It’s safe to say removing the head from most creatures means certain death, but oddly enough this is not always the case. At least for chickens. Most of the time, they only run around for a few minutes-15 max- but not Mike. No, Mike the headless chicken lived for an astounding 18 months in this condition!
Mike’s strange tale begins September 10th, 1945 when Lloyd Olsen and Clara Olsen were killing chickens on their farm in Fruita, Colorado. While Lloyd cut the heads off 40 to 50 animals that day, one just simply refused to succumb to his hatchet. “They got down to the end and had one who was still alive, up and walking around,” Troy Waters, the couple’s great-grandson (who is now also a farmer in Fruita) explained in 2015.
Not knowing what to do with this headless chicken still strutting around, Lloyd placed Mike in an old apple box on a screened-in porch for the night. He probably assumed the bird would pass away during the night. But the next morning, Mike was still very much alive.
“He took the chicken carcasses to town to sell them at the meat market,” Waters said. “He took this rooster with him – and back then he was still using the horse and wagon quite a bit.

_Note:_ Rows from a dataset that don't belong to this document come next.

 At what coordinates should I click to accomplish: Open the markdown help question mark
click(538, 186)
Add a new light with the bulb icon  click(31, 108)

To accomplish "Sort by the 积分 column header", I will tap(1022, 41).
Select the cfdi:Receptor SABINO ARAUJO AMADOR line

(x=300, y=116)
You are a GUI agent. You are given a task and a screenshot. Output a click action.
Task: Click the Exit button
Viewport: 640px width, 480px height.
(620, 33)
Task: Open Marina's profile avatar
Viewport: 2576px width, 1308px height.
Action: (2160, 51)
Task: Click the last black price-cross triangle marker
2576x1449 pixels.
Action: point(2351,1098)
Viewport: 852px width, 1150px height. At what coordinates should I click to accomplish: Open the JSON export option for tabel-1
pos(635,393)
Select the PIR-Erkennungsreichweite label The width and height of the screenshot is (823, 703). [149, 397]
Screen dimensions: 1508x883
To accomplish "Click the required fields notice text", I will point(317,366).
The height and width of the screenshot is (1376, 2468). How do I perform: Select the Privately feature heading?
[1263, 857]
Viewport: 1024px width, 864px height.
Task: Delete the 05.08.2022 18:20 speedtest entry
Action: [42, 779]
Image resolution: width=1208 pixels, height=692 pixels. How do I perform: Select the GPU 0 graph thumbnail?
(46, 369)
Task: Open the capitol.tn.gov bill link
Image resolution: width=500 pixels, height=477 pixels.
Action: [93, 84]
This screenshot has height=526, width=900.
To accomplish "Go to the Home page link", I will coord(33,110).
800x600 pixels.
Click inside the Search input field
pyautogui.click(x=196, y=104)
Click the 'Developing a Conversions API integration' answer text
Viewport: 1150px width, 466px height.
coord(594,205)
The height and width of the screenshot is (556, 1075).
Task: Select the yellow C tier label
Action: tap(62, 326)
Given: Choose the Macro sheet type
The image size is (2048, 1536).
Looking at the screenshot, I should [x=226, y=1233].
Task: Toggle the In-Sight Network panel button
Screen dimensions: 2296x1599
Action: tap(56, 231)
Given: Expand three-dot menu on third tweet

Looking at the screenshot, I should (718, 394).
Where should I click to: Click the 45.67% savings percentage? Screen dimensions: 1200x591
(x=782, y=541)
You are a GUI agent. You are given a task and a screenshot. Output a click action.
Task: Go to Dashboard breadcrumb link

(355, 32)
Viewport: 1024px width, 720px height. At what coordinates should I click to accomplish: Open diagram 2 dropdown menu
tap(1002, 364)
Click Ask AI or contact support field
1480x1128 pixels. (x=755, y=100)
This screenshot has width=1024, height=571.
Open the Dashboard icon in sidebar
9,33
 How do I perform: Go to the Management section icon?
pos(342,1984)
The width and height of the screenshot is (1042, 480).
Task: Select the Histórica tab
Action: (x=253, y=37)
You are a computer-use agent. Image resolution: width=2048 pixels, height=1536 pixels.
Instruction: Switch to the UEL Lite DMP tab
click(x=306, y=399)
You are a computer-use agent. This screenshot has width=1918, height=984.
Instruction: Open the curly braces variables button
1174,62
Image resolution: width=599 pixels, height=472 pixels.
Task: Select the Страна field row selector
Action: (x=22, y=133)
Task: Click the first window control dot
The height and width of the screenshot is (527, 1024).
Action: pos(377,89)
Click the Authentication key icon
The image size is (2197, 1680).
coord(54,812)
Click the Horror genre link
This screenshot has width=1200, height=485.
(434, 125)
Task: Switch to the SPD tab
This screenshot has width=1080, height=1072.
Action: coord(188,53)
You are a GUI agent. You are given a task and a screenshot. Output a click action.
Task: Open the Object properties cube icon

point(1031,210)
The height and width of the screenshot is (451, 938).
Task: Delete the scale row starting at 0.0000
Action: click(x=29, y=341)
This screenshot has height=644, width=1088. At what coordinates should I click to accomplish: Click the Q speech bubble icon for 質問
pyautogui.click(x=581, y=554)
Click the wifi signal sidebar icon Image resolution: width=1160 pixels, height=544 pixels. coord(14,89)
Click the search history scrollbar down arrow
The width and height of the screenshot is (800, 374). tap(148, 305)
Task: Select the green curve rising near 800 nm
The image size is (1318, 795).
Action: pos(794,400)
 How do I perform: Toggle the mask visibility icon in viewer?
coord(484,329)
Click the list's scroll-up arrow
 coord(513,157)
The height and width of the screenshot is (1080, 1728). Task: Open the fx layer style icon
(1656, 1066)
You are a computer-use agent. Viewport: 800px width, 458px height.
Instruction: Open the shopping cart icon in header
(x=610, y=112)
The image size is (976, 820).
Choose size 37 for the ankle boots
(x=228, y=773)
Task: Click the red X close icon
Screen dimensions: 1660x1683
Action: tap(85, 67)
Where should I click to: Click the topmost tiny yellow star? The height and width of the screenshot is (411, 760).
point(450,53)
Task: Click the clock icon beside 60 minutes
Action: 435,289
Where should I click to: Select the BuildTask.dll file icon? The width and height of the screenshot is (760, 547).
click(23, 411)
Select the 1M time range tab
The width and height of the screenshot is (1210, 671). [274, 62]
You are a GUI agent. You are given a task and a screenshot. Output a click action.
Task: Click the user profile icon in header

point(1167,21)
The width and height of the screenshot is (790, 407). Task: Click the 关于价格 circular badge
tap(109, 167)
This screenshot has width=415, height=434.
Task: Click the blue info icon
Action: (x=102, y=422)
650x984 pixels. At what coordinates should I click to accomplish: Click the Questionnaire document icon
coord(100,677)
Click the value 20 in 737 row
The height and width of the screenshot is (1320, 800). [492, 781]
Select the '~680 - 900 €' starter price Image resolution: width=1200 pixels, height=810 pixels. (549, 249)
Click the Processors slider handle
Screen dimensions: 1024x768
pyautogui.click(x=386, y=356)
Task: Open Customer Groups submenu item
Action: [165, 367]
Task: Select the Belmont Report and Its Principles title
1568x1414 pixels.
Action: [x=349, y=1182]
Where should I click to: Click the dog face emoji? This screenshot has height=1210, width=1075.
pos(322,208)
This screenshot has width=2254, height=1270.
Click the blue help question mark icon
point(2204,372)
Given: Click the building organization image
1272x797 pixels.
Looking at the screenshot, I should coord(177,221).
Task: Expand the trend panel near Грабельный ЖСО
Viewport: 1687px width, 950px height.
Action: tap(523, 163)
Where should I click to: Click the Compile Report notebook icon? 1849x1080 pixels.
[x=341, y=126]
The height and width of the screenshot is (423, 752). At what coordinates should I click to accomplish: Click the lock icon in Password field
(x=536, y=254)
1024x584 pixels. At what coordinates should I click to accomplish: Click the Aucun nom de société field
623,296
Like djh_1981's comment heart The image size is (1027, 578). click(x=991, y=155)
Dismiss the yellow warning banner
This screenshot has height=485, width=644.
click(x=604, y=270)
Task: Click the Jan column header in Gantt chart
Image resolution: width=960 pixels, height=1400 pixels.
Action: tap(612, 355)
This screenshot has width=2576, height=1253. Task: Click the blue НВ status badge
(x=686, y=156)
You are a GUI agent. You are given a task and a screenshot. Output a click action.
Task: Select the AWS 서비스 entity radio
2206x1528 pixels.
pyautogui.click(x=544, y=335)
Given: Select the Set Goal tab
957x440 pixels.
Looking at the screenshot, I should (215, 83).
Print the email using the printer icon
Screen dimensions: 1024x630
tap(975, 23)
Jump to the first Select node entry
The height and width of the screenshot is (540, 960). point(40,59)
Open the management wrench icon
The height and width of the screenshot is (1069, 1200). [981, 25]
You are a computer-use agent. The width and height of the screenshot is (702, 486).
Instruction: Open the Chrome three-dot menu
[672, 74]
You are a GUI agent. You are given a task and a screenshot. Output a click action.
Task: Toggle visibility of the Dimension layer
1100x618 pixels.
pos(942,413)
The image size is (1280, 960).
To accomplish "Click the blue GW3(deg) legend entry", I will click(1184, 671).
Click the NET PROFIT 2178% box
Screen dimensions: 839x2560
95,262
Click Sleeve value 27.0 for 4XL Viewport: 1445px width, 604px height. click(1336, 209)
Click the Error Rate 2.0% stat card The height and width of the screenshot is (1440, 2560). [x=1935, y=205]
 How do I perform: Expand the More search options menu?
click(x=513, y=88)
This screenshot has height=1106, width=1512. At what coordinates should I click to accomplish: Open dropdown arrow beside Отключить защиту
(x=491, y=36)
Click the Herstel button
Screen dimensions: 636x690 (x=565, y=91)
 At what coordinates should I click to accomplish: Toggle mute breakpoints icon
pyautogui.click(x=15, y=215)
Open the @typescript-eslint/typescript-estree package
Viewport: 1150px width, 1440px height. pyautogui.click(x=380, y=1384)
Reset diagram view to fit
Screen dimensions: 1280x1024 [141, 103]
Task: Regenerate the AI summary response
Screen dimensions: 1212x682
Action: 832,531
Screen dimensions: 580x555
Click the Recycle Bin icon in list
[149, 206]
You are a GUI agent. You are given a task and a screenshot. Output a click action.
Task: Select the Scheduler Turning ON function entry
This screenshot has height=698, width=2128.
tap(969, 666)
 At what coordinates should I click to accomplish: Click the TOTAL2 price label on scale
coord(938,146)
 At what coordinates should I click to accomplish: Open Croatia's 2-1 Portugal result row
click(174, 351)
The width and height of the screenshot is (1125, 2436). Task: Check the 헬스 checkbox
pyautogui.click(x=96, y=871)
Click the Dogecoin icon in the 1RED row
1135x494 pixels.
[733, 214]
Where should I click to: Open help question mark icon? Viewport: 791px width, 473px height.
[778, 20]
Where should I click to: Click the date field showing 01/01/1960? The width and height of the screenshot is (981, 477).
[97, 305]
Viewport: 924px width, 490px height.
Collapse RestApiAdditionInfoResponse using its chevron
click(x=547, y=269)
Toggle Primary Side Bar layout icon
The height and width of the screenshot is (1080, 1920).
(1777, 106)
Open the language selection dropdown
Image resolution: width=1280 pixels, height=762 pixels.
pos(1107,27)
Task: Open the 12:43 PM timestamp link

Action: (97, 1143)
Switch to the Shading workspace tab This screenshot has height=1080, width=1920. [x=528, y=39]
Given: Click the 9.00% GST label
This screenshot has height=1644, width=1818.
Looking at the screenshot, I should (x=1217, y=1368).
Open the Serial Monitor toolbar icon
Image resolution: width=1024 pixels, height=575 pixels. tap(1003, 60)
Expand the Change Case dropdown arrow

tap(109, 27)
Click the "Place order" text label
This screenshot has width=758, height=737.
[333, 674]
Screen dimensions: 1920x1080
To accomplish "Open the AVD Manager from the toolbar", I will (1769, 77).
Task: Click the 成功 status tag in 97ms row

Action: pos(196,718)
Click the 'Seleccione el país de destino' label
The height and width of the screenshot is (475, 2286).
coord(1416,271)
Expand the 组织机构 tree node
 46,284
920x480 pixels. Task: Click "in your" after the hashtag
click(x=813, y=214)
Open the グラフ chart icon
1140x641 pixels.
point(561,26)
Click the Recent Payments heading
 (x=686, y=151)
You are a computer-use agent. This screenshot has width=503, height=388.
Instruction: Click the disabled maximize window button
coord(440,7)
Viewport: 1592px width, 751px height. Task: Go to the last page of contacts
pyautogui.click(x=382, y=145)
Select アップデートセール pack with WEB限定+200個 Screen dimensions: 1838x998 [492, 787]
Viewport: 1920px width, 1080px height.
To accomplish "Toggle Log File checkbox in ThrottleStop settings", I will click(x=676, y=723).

He threw it in the wagon, took the chicken in with him and started betting people beer or something that he had a live headless chicken.” The farmer, impressed by the chicken’s will to live, figured out a way to keep him fed by putting grains and water into an eyedropper.
With the aid of a story in the local paper, news quickly spread. About a week later, Lloyd took Mike to the University of Utah in Salt Lake City to see if scientists could figure things out. They determined the ax blade missed the bird’s jugular vein, and a blood clot had prevented him from bleeding out. Even though the bulk of his head was missing most of one of his ears (which a lot of his brain stem was near) was left. Since most of a chicken’s reflexes are controlled by the brain stem, and that is how Mike was able to survive.
The family was eventually contacted by Hope Wade, a sideshow promoter who thought they should take him on the circuit. Wade coined the moniker Miracle Mike the Headless Chicken, which is how Life Magazine referred to him.
In the spring of 1947, the Olsens were in a hotel room with Mike in Phoenix, Arizona. In addition to feeding him via an eye dropper, they also had to clear mucus from his throat with a syringe. That night they awoke to the sound of him choking. Unfortunately, they realized they had left the syringe at the sideshow and before they found a substitute, Mike passed away.
“For years he would claim he had sold [the chicken] to a guy in the sideshow circuit,” Waters said. “It wasn’t until, well, a few years before he died that he finally admitted to me one night that it died on him. I think he didn’t ever want to admit he screwed up and let the proverbial goose that lays golden eggs die on him.”
The town of Fruita, CO celebrates the chicken’s spirit with the annual Mike the Headless Chicken Festival, which is held on the first weekend in June.